If it was from an atmospheric sciences, or even earth and space sciences department, you might get away with a block quote like that as being a sign of scientists lying to people.
On a different aspect of this topic, it would be welcome if a geologist could comment on these surface images provided by Colin. Have a look at
Is this old lava flow?, why are the surface rocks flattened?
Hi Steve,
Personally, I’d call BS on all of that, and have been doing so on this particular issue for over a decade. As time goes by, however, I find that not as many of my colleagues are spouting such nonsense all the time. Those who do are generally on the receiving end of some kind of “benefits”. It’s possible, of course, that some people, scientists or otherwise, actually believe all that bull[snip] (save you the job CTM), but anyone who has actually looked at the matter realizes that it’s all a money and power-grabbing hoax.

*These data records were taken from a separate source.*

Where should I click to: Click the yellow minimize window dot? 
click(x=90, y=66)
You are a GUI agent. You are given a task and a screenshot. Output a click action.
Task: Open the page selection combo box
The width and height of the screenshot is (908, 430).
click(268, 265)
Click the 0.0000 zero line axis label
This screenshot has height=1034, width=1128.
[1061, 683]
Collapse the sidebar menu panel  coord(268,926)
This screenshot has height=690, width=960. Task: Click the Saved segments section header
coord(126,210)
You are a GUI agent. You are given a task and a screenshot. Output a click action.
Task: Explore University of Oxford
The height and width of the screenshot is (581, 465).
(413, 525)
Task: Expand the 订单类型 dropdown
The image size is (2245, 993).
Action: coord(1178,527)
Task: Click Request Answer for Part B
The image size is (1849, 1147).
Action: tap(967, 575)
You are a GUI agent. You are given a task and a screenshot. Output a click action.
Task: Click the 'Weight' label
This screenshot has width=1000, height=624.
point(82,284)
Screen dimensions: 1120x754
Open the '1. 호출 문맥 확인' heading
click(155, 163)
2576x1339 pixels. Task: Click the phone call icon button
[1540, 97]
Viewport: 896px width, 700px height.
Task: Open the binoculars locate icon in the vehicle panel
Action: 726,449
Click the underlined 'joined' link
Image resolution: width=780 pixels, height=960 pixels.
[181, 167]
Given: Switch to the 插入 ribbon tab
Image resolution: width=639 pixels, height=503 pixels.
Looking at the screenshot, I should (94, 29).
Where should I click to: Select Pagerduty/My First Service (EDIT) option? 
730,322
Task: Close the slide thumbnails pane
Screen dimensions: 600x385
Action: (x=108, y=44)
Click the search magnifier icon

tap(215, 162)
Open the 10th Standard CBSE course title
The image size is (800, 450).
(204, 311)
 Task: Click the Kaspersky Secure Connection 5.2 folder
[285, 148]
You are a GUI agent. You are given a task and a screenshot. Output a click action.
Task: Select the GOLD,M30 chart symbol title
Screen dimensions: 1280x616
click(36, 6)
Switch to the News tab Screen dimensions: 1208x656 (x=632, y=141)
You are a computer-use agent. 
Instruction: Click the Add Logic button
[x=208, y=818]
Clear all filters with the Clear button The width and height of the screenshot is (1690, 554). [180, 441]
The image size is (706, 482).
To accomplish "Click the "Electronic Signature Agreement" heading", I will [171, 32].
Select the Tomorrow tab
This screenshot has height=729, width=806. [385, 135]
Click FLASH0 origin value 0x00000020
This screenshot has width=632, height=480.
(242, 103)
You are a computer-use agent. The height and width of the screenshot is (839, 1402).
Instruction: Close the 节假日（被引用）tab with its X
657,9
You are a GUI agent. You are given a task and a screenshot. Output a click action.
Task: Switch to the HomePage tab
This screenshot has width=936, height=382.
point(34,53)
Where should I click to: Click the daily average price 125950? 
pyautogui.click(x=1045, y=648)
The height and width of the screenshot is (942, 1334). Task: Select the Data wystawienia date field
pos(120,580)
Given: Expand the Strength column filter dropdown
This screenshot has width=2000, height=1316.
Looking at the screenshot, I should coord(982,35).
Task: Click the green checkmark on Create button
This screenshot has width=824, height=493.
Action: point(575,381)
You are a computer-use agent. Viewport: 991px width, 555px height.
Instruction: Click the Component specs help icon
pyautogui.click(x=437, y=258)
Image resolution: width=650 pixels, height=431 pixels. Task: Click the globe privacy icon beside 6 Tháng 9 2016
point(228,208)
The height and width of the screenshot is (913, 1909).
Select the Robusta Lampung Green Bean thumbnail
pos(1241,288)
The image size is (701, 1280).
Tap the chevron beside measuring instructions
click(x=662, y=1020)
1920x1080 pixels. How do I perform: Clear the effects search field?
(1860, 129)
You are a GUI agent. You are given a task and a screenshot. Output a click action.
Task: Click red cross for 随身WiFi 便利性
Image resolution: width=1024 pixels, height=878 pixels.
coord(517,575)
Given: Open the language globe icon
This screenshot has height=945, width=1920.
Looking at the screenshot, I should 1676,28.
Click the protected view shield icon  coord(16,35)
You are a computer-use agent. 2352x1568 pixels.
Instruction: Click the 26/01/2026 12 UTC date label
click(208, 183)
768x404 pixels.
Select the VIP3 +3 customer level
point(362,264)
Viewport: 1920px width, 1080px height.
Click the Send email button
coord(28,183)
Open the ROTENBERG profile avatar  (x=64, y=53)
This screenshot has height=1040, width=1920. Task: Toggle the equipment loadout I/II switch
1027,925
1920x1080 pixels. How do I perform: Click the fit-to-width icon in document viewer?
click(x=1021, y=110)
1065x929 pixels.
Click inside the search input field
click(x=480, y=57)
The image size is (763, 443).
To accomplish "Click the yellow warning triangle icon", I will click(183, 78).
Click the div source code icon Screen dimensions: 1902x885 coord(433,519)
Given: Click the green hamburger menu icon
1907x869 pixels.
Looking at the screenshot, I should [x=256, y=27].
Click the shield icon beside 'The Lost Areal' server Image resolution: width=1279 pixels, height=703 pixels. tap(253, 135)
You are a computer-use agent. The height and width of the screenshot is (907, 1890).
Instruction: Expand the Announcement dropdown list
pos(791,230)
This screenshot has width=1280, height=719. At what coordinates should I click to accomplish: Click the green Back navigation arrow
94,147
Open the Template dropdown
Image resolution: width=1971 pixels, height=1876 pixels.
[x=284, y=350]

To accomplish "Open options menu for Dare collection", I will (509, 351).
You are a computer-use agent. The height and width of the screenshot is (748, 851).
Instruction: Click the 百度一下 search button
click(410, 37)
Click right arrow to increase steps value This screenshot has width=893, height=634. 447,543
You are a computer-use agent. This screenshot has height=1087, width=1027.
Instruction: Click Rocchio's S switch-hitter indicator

I have lived through the “Coming Ice Age”, the “Population Bomb”, and about a dozen other major ones since becoming an adult. All they have in common, in my opinion, is the desire to funnel large amounts of money and resources into a small number of pockets, and shape the world into a certain mould, preferably without the presence of much of the 3rd world. Perhaps I’m just cynical, but that’s what my gut (and a lot of reading) tell me.
/dr.bill
Speaking of Venus, it was incredibly bright tonight – due to that very high albedo.
Keith Minto
Basaltic lava is pretty much the standard fare for planets besides earth. In order to form granites (continental crust) you need to have water in abundance.